– El 3 de octubre de 1949 anota en su Diario: «Eugenio d'Ors me envía un nuevo artículo sobre El mito del eterno retorno, que lleva por título Se trata de un libro muy importante. Más que cualquier otro crítico cuyas recensiones haya leído yo, Eugenio d'Ors se siente entusiasmado por el hecho de que haya puesto de relieve la estructura platónica de las antologías arcaicas y tradiciones ( ''populares")». Es cierto que añade: «Espero, sin embargo, que se entienda también el otro aspecto de mi interpretación, relativo a la abolición ritual del tiempo y, en consecuencia, la necesidad de la "repetición". Las conversaciones que acerca de este tema he mantenido hasta ahora han sido decepcionantes…» Por lo demás, también le gustaría a d'Ors el Tratado…
– Sí, fue mi última obra que pudo leer. Murió al año siguiente, según creo.
– Ha nombrado a Unamuno a propósito de Ortega y Eugenio d'Ors.
– No llegué a conocerle. Murió, según creo, en 1936, y yo fui a España por vez primera en 1941. Sin embargo, he sentido siempre una gran admiración por él. Su obra es extremadamente importante y un día será descubierto en todas partes. Hay en él un cierto «existencialismo» que me toca muy de cerca. También admiro mucho al gran poeta en que llegó a convertirse, que ha sido descubierto veinte años después de su muerte, cuando fueron publicados sus últimos poemas. Sí, se trata de un hombre admirable, y su obra es esencial por haber logrado mostrar las raíces «viscerales» de la cultura. Al igual que Gabriel Marcel, Unamuno insistía en la importancia del cuerpo. Gabriel Marcel decía que los filósofos ignoran el cuerpo, que ignoraran que el hombre es "un ser encarnado. Unamuno por su parte, insistía en la importancia espiritual de la carne, del cuerpo, de la sangre, de lo que él llamaba «la experiencia visceral del espíritu». Algo muy original, muy nuevo. Poseía además un inmenso talento como escritor, como poeta, prosista, ensayista…
– Estas Conversaciones serán, entre otras cosas, una incitación a releer a unos autores tan poco leídos y que son tres grandes escritores: Ortega, d'Ors, Unamuno…
– Sí, sobre todo Unamuno.
– En Londres entró en contacto con un rumano que fue muy conocido, luego un poco olvidado y al que hoy se vuelve a editar, Matila Ghyka…
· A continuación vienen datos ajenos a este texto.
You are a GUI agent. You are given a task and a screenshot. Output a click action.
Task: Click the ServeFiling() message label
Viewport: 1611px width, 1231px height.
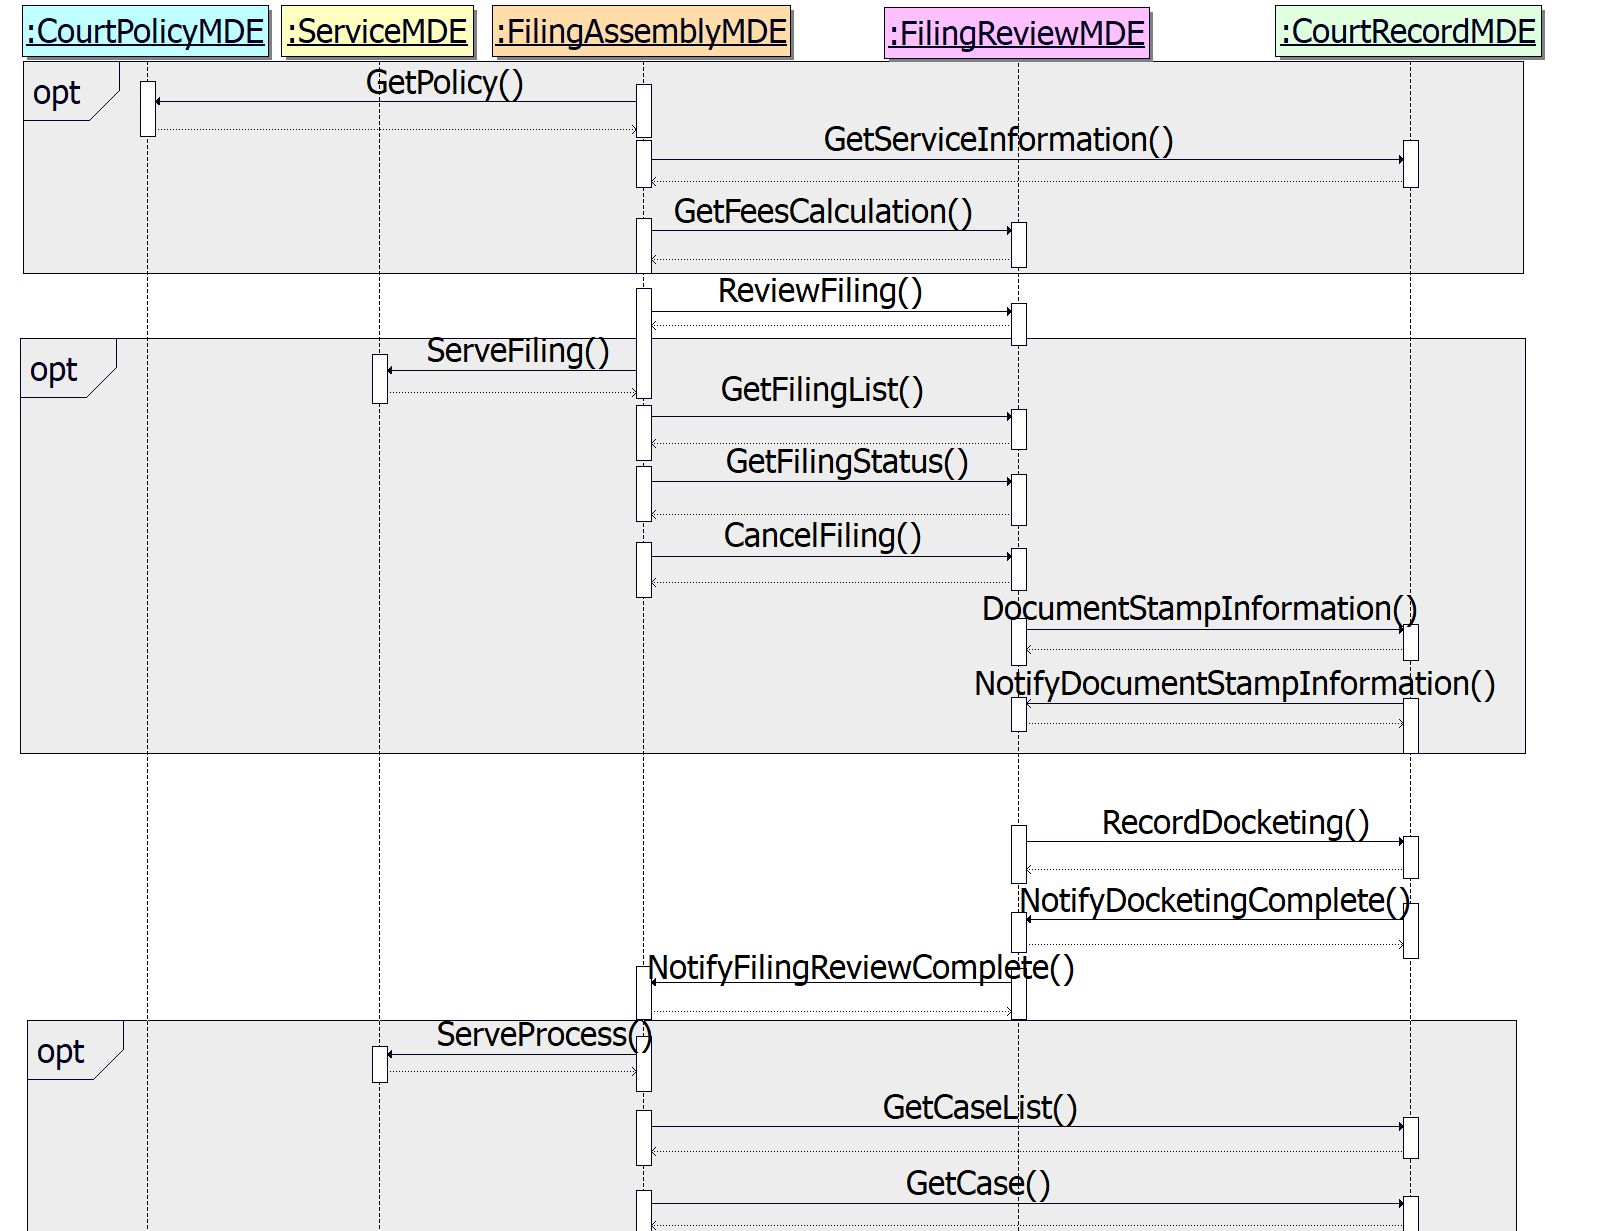tap(517, 351)
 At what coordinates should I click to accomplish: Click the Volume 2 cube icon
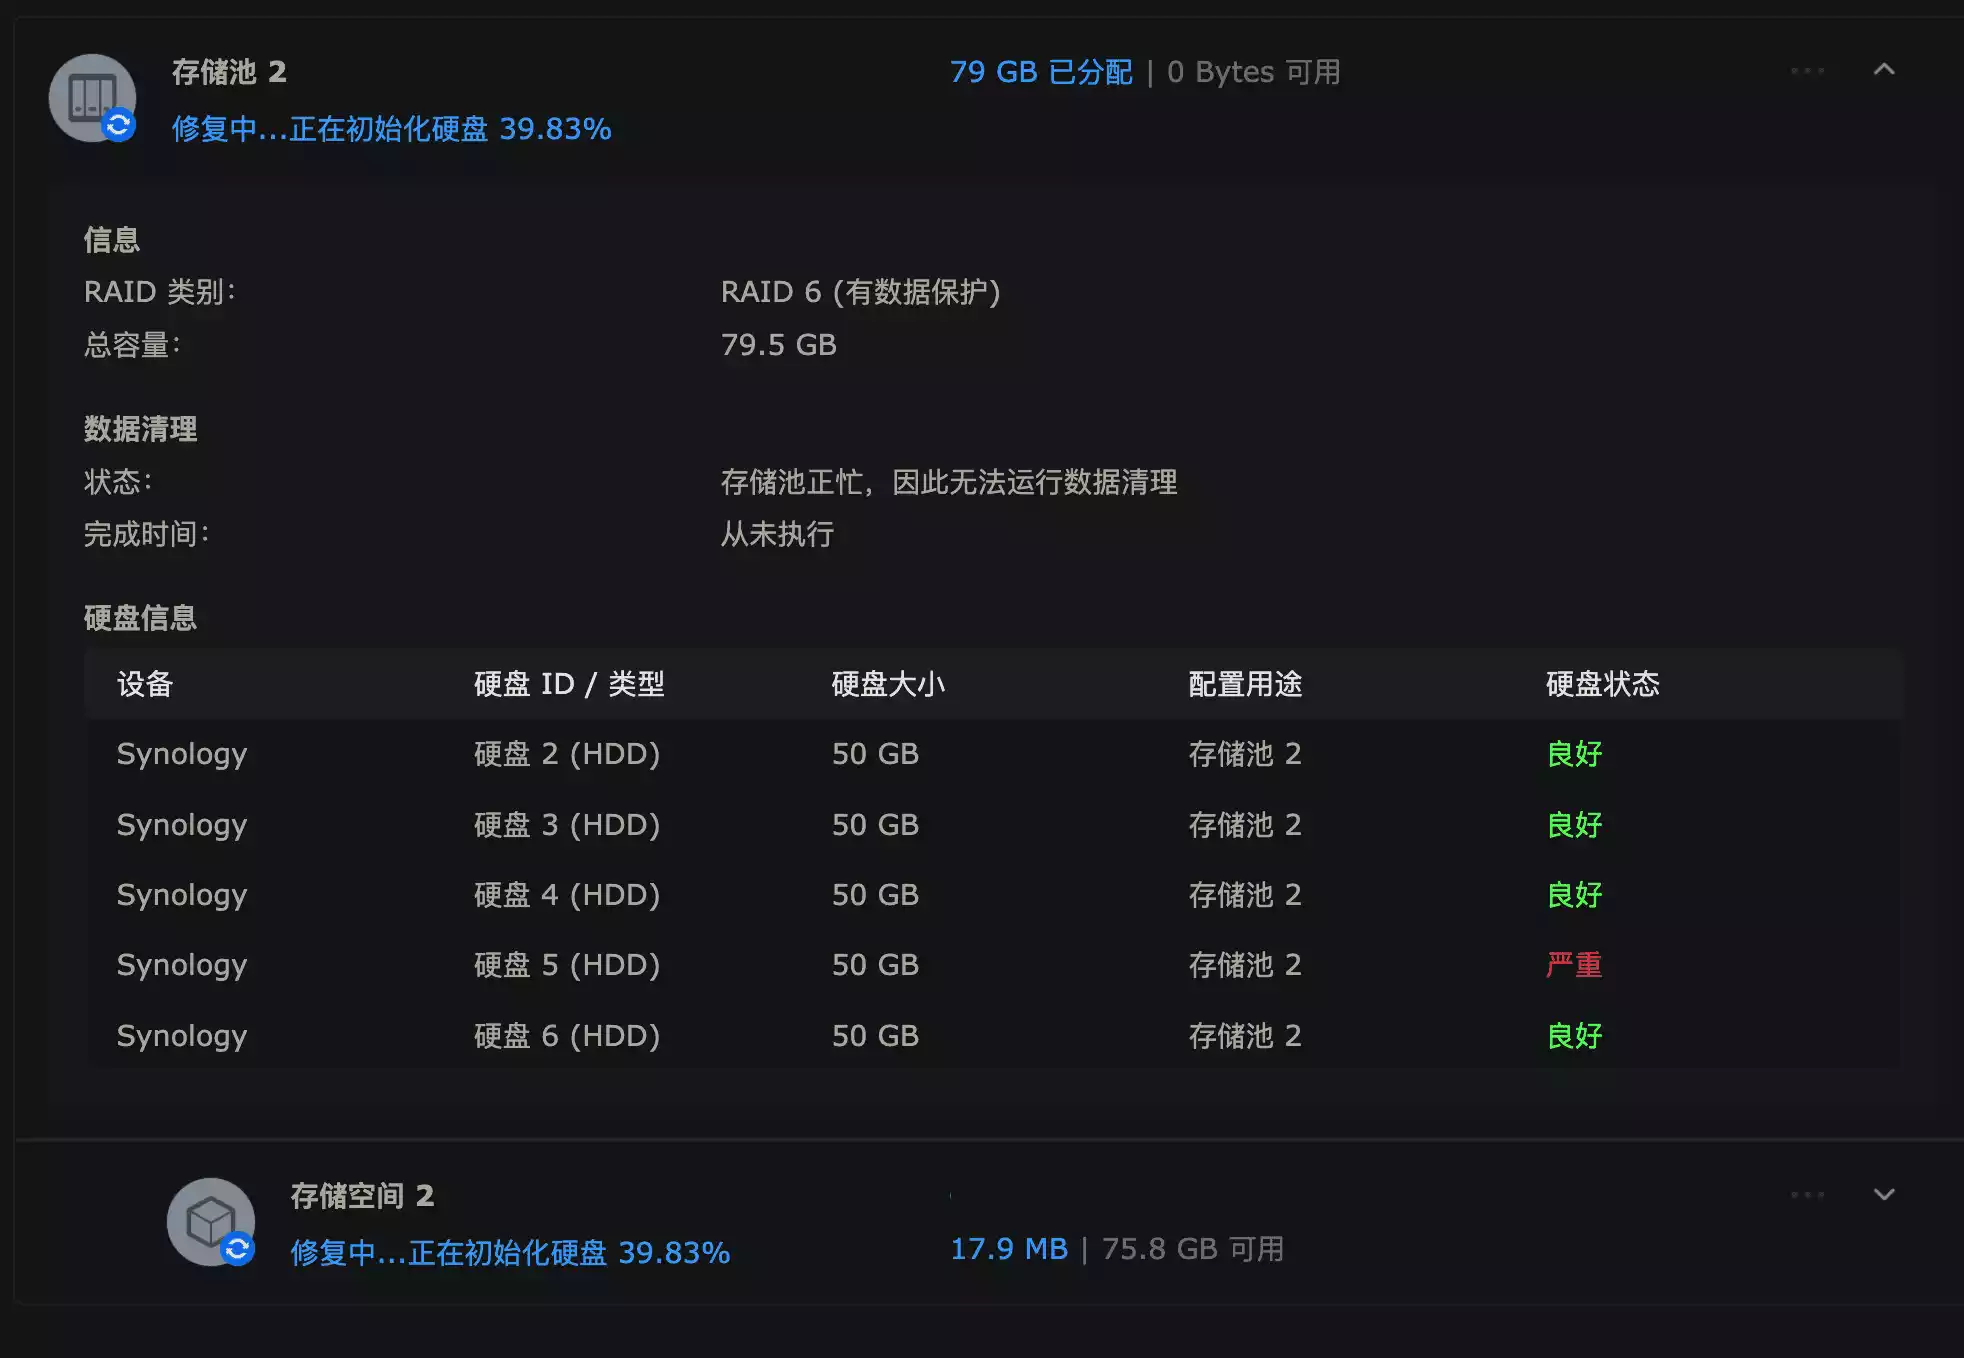click(x=209, y=1219)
– Sí, Matila Ghyka era consejero cultural de la embajada de Rumania. Antes de conocerle personalmente ya había leído, por supuesto, El número áureo, pero no conocía su bella novela La lluvia de estrellas. Lo admiraba mucho, y a pesar de la diferencia de edades llegamos a ser muy amigos. Poseía una cultura prodigiosa, tanto científica como literaria e histórica. Ya sabe que fue oficial de marina y luego agregado naval en San Petersburgo y en Londres. Después de la Segunda Guerra Mundial ocupó la cátedra de estética en la universidad de Los Angeles. Además de su trabajo personal, leía al menos un libro cada día. De ahí que estuviera suscrito a cinco organizaciones de lectura. Tenía a veces opiniones singulares; creía, por ejemplo, que la guerra recién comenzada era el supremo enfrentamiento entre dos órdenes de caballería, los templarios y los caballeros teutónicos. Un día me mostró la fotografía de una familia muy numerosa reunida en la suntuosa escalinata de una mansión; en una ventana del segundo piso podía distinguirse el rostro velado de una anciana dama. Pero aquella anciana señora, precisó Matila Ghyka con voz serena y profunda, había muerto algunos meses antes de que se tomara la fotografía… En París le vi una sola vez, en 1950; acababa de escribir una novela policiaca que se proponía publicar con pseudónimo. Sus últimos años fueron muy difíciles; traducía cualquier clase de libros para Payot, aceptaba cualquier tipo de trabajo, a pesar de que pasaba ya de los ochenta años.